Caminhos da Reportagem explora o uso de canetas emagrecedoras

O programa Caminhos da Reportagem apresenta, nesta segunda-feira (27), a edição intitulada ‘O boom das canetas emagrecedoras’, que discute o uso intensivo desses medicamentos no processo de perda de peso. A atração será exibida às 23h na TV Brasil, emissora pública da Empresa Brasil de Comunicação (EBC).

As canetas emagrecedoras têm gerado debates intensos sobre saúde globalmente. A primeira chegou ao Brasil em 2017, e desde então, outras tecnologias para tratar diabetes e obesidade foram desenvolvidas e comercializadas no país. Enquanto potencializam o tratamento dessas doenças crônicas, também reforçam o que especialistas chamam de ‘economia moral da magreza’.

O médico endocrinologista Neuton Dornelas, presidente da Sociedade Brasileira de Endocrinologia e Metabologia, prefere usar o termo ‘medicamentos injetáveis para tratamento da obesidade e de diabetes’. Ele destaca que esses medicamentos revolucionaram o tratamento das duas doenças, com resultados na perda de peso e redução do risco cardiovascular.

Francenobre Costa de Sousa, conhecida como Nobi, tem 58 anos e vive com diabetes tipo 2. Diagnosticada aos 45 anos após um desmaio, Nobi faz tratamento com insulina, mas o diabetes é de difícil controle. Alexandra Padilha, médica de família de Nobi, acredita que os medicamentos injetáveis poderiam ajudar a reverter o uso da insulina e normalizar seu Índice de Massa Corporal (IMC).

Especialistas afirmam que a queda da patente dos princípios ativos dos medicamentos e a possibilidade de produção nacional são fatores decisivos para vencer a desigualdade social no acesso a esses tratamentos.

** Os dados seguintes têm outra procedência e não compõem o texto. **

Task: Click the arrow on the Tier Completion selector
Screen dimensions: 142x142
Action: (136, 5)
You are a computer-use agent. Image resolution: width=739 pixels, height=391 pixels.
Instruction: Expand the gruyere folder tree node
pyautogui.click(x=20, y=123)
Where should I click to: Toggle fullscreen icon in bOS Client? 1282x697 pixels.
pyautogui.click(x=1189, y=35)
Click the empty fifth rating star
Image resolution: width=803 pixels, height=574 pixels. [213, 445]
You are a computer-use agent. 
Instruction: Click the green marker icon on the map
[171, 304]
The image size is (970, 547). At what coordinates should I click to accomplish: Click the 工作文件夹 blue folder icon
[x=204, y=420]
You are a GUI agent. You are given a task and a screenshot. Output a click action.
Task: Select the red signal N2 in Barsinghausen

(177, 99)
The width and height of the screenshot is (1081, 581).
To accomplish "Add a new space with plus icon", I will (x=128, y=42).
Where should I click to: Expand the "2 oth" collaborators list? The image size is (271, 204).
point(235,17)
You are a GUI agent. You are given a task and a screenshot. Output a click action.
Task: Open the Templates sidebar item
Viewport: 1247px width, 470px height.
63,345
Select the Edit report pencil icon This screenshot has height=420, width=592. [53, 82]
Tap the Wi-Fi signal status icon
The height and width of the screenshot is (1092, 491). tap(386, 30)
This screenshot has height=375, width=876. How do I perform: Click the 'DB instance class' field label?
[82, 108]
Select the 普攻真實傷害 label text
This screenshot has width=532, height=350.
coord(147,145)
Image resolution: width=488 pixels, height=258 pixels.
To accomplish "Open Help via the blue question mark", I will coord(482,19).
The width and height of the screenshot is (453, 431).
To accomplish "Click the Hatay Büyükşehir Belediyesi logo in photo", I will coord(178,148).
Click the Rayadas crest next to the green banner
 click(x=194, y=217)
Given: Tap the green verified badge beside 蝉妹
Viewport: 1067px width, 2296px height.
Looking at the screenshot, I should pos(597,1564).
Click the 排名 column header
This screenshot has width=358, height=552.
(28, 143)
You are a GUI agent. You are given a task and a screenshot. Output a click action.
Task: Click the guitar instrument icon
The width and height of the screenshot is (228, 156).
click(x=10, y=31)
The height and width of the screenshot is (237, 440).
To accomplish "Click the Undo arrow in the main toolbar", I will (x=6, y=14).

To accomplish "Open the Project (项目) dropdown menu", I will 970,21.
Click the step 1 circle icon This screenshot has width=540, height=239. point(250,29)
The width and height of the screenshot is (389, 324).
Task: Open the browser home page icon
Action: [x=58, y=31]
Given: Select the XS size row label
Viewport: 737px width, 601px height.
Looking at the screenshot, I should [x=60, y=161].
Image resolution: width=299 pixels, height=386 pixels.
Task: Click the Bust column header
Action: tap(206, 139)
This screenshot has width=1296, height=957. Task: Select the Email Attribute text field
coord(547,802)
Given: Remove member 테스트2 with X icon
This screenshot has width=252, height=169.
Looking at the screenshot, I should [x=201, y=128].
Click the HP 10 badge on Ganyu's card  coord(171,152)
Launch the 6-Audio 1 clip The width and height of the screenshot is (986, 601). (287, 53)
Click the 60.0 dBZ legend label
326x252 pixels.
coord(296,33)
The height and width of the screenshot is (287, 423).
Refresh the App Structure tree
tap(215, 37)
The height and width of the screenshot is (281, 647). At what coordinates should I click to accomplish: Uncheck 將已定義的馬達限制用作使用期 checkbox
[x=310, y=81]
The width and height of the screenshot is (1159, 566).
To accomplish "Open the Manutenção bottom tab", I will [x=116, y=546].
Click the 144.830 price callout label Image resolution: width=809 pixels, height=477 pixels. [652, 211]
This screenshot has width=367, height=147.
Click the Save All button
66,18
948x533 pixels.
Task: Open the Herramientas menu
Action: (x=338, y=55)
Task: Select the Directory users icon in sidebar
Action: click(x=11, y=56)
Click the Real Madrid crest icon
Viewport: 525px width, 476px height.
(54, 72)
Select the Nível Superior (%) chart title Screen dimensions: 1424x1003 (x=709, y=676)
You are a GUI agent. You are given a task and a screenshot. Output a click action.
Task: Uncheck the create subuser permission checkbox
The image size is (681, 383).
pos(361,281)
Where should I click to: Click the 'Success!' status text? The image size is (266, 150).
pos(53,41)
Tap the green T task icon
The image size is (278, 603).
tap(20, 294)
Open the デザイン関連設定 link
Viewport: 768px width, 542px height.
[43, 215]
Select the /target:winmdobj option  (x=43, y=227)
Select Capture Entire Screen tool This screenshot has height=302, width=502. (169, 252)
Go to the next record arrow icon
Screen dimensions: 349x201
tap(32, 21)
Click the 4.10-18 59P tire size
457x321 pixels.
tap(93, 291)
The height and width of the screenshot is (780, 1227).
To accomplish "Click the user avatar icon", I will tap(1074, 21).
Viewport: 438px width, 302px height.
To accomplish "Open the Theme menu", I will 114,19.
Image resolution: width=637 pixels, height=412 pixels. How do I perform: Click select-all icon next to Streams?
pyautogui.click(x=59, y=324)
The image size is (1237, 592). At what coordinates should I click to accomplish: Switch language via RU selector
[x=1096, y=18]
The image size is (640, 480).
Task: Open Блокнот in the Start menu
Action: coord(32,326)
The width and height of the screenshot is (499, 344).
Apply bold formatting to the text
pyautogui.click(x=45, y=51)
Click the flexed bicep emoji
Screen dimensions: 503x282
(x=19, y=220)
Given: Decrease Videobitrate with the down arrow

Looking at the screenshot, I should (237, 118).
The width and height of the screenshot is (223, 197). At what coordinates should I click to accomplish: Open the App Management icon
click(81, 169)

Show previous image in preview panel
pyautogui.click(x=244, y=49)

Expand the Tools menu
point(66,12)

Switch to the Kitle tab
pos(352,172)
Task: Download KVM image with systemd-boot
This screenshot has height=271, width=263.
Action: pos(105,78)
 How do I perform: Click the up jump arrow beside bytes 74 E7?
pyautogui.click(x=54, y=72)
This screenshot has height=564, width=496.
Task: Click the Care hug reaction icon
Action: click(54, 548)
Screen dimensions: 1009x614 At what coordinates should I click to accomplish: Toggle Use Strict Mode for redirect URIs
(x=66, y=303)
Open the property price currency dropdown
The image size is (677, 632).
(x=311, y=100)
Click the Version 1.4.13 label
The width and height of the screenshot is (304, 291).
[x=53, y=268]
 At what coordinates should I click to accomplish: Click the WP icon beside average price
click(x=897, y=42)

A patente da semaglutida, presente nos medicamentos Ozempic e Wegov, expirou em 20 de março deste ano, permitindo maior concorrência no mercado.

Henderson Fust, advogado especialista em Bioética e Regulação da Saúde, explica que, apesar de a queda da patente baratear os medicamentos, a produção da substância é complexa e não se compara aos genéricos. O Ministério da Saúde solicitou à Anvisa prioridade no registro de medicamentos com semaglutida e liraglutida para futura produção nacional.

Enquanto isso, o Brasil vive uma ‘popularização’ das canetas emagrecedoras, intensificando o que pesquisadores da USP chamam de ‘economia moral da magreza’. Fernanda Baeza Scagliuzi, professora da USP, afirma que um corpo magro é visto como virtuoso, enquanto um corpo gordo é associado a estereótipos negativos.

A dentista Bárbara Lopes, que já usou canetas emagrecedoras, voltou a ganhar peso e enfrenta novos desafios de saúde. Sociedades médicas recomendam que o tratamento farmacológico seja acompanhado de mudanças de estilo de vida, com aconselhamento nutricional e estímulo à atividade física. A médica geriatra Marcela Pandolfi reforça a importância do estilo de vida para evitar o reganho de peso.

O aumento da procura por canetas emagrecedoras tem gerado irregularidades em etapas como importação e prescrição. A Anvisa intensificou a fiscalização, enquanto forças de segurança e a Receita Federal investigam crimes relacionados à saúde pública e economia nacional.